Entries from a dataset:
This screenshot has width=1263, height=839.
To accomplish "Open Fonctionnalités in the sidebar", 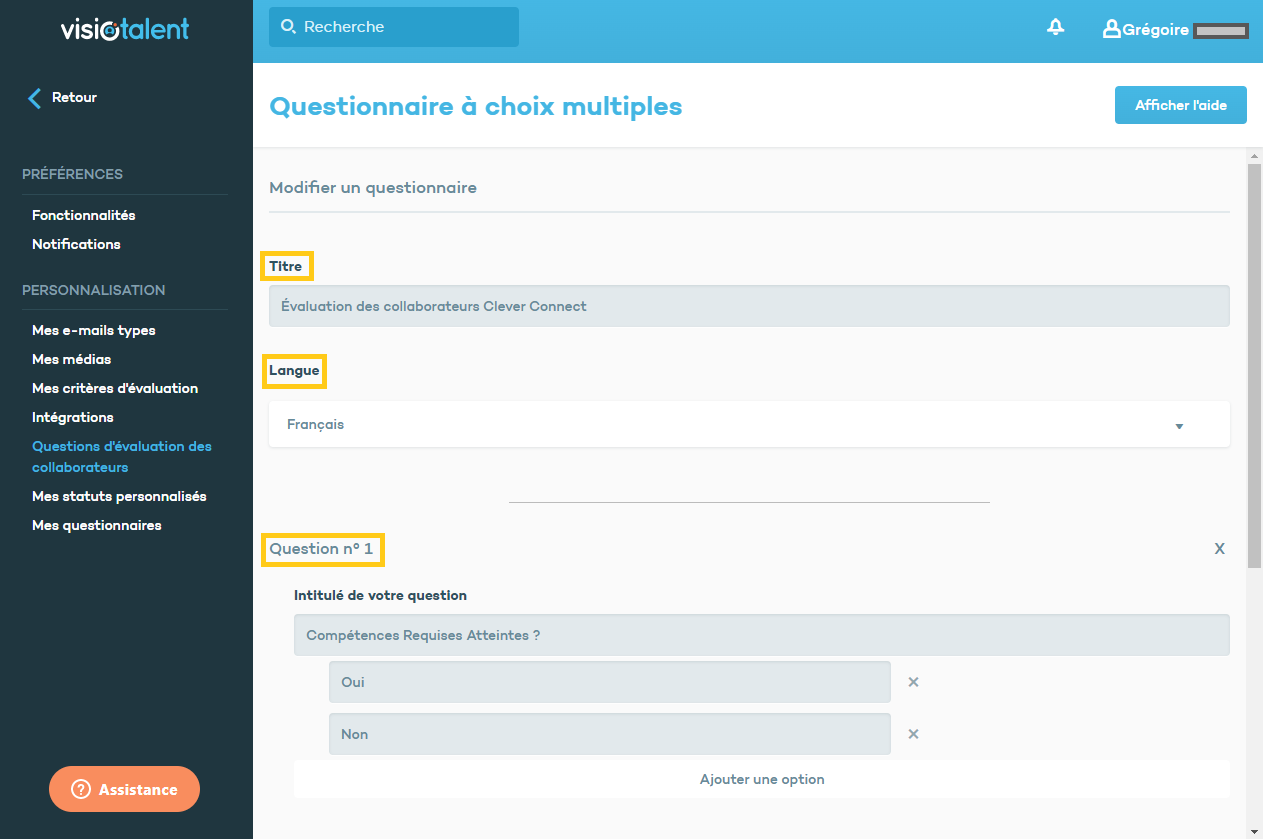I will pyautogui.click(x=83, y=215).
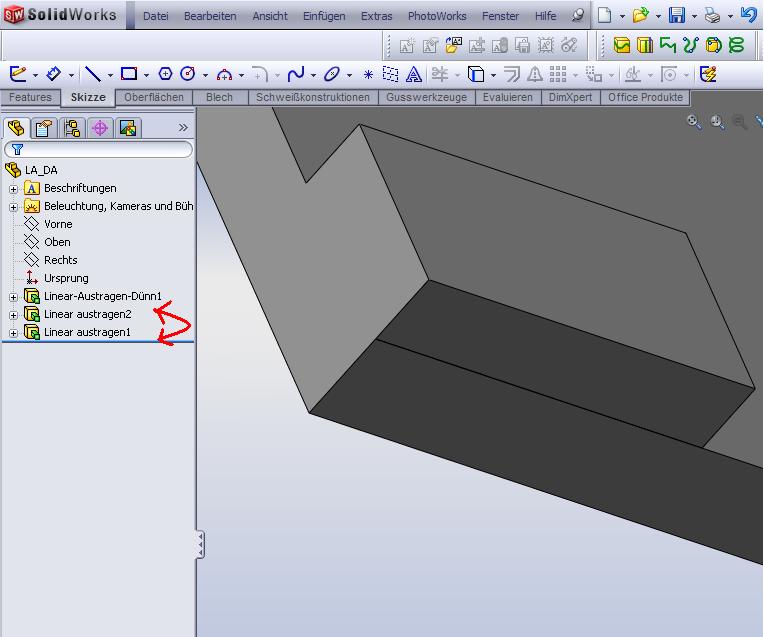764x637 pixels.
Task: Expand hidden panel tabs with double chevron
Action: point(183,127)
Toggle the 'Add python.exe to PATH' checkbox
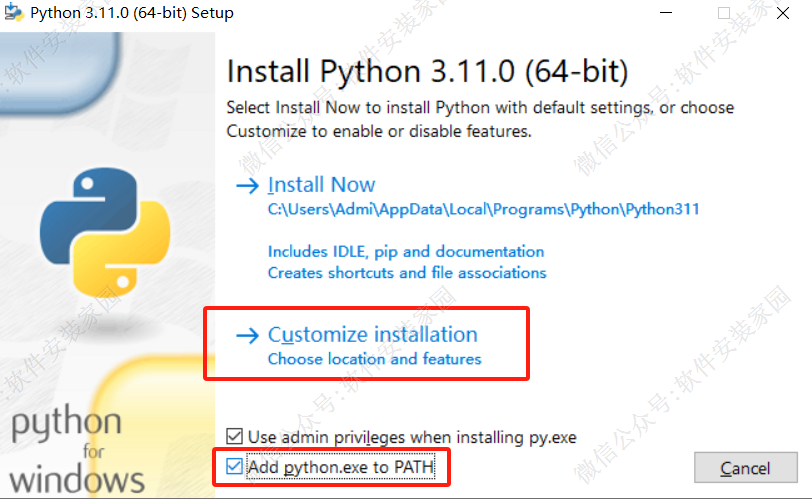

__WHAT YOU SHOULD DO__
Extract each line in the items above that contains the string "screenshot". Matching is case-sensitive.

__TASK OUTPUT__
This screenshot has width=1263, height=839.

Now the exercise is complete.